Table 1. Built-in relation types and their corresponding strategies. Each relation maps 1-to-1 to a strategy class; the framework is extensible to new types.
Relation Constraint Strategy
same_event Identical market across platforms DirectArbStrategy
complementary Outcomes sum to 1 GroupArbStrategy
implication A ⇒ B price ordering ImplicationArbStrategy
exclusivity Mutually exclusive GroupArbStrategy
correlated Cointegrated prices CointSpreadStrategy
structural Monotonic price nesting StructuralArbStrategy
conditional Conditional probability bounds ConditionalArbStrategy
temporal Lead-lag information flow LeadLagStrategy

2. Strategy Backtesting

Deterministic Validation Pipeline. Before capital is committed, every discovered relation is backtested. Because LLMs can hallucinate correlations, Coinjure enforces a strict verification boundary between semantic discovery and live trading. The backtester replays historical data through the same execution paths used in live trading, supporting both high-resolution order book snapshots and standard exchange price history APIs.

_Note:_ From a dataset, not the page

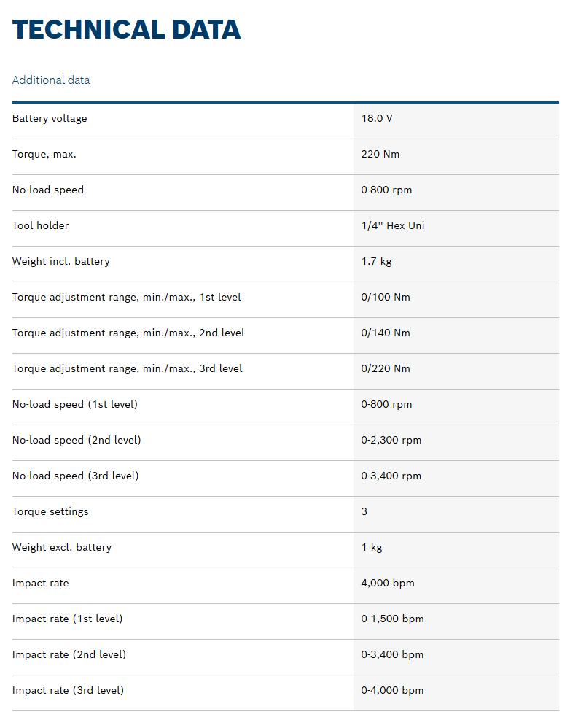This screenshot has height=728, width=570.
Task: Click the Weight excl. battery label
Action: point(62,547)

Microstructure Simulation. Fill rates are modeled with a Beta(5,1) distribution for realistic partial fills, configurable slippage accounts for price impact, and resting orders are constrained by a 5-minute TTL to prevent ghost positions.

Walk-Forward Robustness. For statistical strategies, the pipeline performs walk-forward validation with a 60/40 train-test split, resetting internal state between phases to guard against data leakage and overfitting.

3. Trade Execution

Agent-Native Execution Engine. Validated strategies enter an asynchronous execution engine that handles market interaction, state management, order routing, and event batching. The engine drains all pending events before each strategy evaluation to prevent stale-price decisions, freeing the LLM to focus on higher-order strategic adjustments.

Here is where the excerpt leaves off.